Sonra, ilkokul 5. sınıfta ilk kurabiyemle başladım pişirmeye, üzümlü kurabiyemle ve arkası geldi...Ortaokul'da Pazar sabahları herkesten önce kalkar, annemin çeyizi yemek takımları ile o dergilerdeki kahvaltı sofralarının benzerlerinden hazırlardım, lise'de kek-kurabiye çalışmalarını oldukça geliştirmiştim ve evlenip yemek pişirmeye başladığım ilk günlerde karar verdim, benim mutfağımda "o büyülü tarifler" pişecekti hep ve öyle de oldu...Yıllar boyunca ve tabii şimdi de, "kafkas çorbası", "beef stragonof", "napoli pizzası", "brownie" ve daha niceleri pişti, pişiyor da bizim mutfakta...Yıllardır, bir pişen bir daha çok nadir pişiyor, çünkü denenecek öyle çok lezzet var, yemek tarifi dünyası öyle uçsuz bucaksız ki...
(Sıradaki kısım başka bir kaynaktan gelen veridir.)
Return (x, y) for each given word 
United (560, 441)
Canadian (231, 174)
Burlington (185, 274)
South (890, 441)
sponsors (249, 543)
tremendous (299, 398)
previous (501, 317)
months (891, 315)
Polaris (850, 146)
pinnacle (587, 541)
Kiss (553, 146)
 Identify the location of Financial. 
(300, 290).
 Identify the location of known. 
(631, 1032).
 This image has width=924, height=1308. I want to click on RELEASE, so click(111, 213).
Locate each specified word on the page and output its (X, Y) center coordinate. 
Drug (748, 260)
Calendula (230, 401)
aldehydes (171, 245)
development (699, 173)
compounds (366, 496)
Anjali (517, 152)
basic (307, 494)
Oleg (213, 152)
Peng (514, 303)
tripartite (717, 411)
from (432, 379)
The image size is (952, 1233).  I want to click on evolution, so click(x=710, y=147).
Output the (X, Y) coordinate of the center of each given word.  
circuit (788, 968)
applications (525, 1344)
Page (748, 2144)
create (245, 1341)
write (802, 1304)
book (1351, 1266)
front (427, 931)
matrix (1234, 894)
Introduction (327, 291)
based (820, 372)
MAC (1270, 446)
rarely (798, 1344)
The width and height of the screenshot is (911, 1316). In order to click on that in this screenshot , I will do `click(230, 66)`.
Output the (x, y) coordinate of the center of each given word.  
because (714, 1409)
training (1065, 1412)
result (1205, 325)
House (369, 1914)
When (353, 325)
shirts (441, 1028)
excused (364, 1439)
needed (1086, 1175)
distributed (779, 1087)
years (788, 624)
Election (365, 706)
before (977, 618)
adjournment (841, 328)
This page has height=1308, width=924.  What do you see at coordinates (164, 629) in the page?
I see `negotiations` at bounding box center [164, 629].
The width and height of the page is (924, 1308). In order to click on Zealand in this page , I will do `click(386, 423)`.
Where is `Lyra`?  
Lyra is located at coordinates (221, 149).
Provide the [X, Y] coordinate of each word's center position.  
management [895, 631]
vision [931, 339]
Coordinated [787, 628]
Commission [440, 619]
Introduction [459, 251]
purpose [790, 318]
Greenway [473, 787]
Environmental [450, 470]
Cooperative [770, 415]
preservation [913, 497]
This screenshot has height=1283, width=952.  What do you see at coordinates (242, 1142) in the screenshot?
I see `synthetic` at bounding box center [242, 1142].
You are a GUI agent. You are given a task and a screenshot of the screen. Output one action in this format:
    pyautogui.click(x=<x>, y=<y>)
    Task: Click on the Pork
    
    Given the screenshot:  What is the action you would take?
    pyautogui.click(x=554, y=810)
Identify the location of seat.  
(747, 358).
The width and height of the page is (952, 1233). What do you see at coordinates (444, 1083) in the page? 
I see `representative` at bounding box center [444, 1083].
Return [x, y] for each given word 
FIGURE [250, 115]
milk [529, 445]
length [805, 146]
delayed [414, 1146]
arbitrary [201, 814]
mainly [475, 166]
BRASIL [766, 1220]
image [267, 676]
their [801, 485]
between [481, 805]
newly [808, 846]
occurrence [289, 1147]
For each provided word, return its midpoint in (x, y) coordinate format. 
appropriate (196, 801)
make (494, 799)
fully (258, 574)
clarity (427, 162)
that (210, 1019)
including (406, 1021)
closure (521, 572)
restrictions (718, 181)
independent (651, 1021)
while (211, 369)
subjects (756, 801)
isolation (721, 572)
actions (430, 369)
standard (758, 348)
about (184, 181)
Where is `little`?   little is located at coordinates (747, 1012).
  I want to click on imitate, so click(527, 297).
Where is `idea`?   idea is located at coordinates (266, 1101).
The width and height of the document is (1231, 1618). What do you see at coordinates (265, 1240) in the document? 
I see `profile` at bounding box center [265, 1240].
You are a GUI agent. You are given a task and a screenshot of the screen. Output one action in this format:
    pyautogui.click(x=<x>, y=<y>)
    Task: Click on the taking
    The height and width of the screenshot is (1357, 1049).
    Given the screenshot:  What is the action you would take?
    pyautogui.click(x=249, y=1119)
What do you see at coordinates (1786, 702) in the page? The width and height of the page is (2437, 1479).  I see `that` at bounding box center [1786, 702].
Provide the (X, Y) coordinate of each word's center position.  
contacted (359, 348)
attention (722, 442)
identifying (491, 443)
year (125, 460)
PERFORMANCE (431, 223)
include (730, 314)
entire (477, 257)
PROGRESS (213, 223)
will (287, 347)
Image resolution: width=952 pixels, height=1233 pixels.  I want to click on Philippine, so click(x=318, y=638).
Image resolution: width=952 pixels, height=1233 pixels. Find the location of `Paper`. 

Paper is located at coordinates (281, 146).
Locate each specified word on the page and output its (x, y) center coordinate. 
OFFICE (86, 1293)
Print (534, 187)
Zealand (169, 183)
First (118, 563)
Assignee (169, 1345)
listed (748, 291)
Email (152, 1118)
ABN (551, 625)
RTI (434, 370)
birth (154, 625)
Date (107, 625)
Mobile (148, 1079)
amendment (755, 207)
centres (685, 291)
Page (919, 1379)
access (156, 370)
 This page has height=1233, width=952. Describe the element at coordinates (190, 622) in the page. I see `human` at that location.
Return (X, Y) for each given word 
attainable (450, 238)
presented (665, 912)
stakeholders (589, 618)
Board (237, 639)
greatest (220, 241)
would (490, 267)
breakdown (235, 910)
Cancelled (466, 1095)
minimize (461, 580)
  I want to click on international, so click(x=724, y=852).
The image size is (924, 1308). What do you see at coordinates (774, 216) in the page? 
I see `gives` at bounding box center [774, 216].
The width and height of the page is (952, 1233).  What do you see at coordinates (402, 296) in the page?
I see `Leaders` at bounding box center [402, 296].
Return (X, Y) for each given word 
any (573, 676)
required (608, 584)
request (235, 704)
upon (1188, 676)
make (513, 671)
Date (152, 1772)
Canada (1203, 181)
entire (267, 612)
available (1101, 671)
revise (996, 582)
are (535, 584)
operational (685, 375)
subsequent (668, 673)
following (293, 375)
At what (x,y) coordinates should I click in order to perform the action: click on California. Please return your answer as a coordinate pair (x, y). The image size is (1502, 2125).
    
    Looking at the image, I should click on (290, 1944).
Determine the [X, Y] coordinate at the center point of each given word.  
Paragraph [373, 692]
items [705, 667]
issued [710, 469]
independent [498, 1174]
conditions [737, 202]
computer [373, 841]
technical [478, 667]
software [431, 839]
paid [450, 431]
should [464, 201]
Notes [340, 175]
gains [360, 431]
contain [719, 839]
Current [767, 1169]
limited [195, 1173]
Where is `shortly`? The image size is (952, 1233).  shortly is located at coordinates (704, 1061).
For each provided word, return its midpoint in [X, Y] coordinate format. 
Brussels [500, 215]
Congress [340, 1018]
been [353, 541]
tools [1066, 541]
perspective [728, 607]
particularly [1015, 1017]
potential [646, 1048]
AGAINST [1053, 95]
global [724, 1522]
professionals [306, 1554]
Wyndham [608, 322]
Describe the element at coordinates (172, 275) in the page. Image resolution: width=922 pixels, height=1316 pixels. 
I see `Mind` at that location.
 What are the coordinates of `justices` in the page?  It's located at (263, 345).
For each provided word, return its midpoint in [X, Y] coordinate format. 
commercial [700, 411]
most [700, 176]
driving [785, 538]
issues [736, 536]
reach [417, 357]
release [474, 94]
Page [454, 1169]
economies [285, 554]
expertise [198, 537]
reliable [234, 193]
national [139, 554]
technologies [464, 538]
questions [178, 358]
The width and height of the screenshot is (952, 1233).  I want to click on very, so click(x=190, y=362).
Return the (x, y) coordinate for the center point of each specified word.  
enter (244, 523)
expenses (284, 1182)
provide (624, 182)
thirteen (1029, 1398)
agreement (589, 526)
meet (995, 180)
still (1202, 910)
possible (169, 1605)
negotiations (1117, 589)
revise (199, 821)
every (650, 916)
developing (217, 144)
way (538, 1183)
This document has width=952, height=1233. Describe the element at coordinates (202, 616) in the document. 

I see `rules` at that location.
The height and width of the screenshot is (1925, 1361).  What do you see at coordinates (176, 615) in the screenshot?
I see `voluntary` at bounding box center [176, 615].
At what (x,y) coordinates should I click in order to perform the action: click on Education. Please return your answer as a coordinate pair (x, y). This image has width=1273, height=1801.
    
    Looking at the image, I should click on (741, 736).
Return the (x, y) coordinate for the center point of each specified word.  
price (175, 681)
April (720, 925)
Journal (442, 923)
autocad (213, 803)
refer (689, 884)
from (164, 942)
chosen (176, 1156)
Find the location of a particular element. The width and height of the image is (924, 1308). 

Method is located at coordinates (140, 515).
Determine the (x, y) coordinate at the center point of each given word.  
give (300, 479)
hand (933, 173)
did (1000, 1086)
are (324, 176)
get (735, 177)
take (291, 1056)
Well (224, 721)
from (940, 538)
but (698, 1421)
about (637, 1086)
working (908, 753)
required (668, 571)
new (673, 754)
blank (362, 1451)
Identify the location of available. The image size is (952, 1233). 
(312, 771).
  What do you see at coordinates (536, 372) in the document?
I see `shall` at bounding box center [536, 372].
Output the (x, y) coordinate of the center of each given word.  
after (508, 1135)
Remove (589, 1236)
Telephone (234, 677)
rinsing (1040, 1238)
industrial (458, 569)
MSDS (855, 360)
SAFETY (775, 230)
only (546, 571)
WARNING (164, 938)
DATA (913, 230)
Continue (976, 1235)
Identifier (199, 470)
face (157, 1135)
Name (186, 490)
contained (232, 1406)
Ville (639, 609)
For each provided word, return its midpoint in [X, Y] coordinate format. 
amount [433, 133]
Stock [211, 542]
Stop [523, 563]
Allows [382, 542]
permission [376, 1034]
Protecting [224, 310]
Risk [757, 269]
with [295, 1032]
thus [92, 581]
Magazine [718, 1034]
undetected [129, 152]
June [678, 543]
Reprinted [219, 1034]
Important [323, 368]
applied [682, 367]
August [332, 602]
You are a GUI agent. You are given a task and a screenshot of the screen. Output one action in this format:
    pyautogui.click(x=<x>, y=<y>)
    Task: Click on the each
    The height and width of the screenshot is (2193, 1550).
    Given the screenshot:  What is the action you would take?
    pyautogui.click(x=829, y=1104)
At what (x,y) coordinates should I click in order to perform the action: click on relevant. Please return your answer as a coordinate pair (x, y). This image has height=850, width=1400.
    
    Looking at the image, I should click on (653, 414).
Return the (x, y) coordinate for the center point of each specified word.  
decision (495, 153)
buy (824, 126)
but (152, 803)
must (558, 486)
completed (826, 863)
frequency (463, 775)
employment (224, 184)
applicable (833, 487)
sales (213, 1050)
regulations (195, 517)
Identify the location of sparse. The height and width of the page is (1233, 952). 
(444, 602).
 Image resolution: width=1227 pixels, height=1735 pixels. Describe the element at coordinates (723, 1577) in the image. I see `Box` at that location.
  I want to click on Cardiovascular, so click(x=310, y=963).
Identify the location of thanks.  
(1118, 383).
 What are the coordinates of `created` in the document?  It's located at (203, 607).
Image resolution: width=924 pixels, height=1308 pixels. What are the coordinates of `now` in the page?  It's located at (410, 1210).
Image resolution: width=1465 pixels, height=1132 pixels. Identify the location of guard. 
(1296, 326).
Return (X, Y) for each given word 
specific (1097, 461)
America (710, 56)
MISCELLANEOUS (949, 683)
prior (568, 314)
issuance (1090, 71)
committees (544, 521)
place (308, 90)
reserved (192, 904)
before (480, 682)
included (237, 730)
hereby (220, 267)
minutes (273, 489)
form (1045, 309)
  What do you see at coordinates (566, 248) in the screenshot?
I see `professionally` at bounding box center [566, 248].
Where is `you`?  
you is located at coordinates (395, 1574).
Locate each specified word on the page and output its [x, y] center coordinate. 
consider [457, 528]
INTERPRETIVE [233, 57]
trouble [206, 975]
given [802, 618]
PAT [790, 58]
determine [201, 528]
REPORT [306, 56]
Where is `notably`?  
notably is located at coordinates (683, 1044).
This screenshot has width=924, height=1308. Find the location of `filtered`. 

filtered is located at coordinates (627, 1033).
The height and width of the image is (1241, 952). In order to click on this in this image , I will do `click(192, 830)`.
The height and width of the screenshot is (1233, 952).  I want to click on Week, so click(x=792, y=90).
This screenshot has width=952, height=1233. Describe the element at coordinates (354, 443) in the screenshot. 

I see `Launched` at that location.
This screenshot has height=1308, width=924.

Ben asla dergilere, kitaplara hapsetmedim heveslerimi ve alıp hepsini bir bir özgürlüğe kavuşturuyorum, yemek masasına doğru uçuruveriyorum hepsini mutfaktan...Bize gelenler biliyorlar ki, farklı bir şeyler yiyecekler görünümüyle, tadıyla, sunumuyla...Ve genellikle de sorarlar "annenden geçti değil mi sana? O da meraklı mıydı?" diye ve ben hep şöyle yanıtlarım onları gülümseyerek ve şimdi sizlerle paylaştığım bu sırrı hiç açık etmeyerek "evet, annem de çok meraklıydı yemek tariflerine, çook"
E annenden geçmiş işte :))
YanıtlaSilSüpersin Elifçim, kıskançlıkla ve takdirle okudum yazını, ne iyi yapıyorsun yeni şeyler deneyerek oysa ben tamamen annemin kızıyım bu konuda, bildik tencere yemeklerinden öteye pek fazla geçemedim, ufkumu bir türlü genişletemedim :(
okudukca kendimi gordum, benimde ayni bir kere yaptigimi tekrar yapmak zulum gibi gelir hep yeni tarifler denemek istiyorum ve onune gecemiyorum.
YanıtlaSilCanım ne güzel anlatmışsın mutfak serüvenini...
YanıtlaSilBüyük bir keyifle okudum...
Yemek masalarına uçan tariflerin bol olsun, keyif yanında dursun...
sevgiler ...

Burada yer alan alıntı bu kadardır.